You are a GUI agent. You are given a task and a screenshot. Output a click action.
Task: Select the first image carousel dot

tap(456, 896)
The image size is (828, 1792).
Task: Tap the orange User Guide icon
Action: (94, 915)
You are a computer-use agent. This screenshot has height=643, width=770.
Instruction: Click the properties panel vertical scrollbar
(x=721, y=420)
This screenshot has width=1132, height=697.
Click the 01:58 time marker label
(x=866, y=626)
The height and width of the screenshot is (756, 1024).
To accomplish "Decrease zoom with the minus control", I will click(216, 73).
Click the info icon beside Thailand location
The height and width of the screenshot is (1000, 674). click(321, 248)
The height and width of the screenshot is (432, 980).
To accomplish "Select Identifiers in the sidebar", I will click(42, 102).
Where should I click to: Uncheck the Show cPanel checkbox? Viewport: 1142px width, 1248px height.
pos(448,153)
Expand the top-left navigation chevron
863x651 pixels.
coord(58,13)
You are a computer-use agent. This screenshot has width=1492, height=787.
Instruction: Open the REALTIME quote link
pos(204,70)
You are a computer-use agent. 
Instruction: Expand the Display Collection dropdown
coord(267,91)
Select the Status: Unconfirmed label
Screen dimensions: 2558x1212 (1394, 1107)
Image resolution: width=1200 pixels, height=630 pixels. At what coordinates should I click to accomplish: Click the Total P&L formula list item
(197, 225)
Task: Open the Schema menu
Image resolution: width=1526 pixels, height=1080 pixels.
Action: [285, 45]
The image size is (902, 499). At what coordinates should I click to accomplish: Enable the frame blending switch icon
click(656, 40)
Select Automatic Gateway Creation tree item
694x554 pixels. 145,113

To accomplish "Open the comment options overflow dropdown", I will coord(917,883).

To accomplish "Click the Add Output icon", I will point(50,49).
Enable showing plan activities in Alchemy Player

-----

## Task item
What lines of the data contain the string "computer"? List them.

## Solution to this problem
You are a computer-use agent. This screenshot has height=643, width=770.
You are a computer-use agent. This screenshot has width=1492, height=787.
You are a computer-use agent. 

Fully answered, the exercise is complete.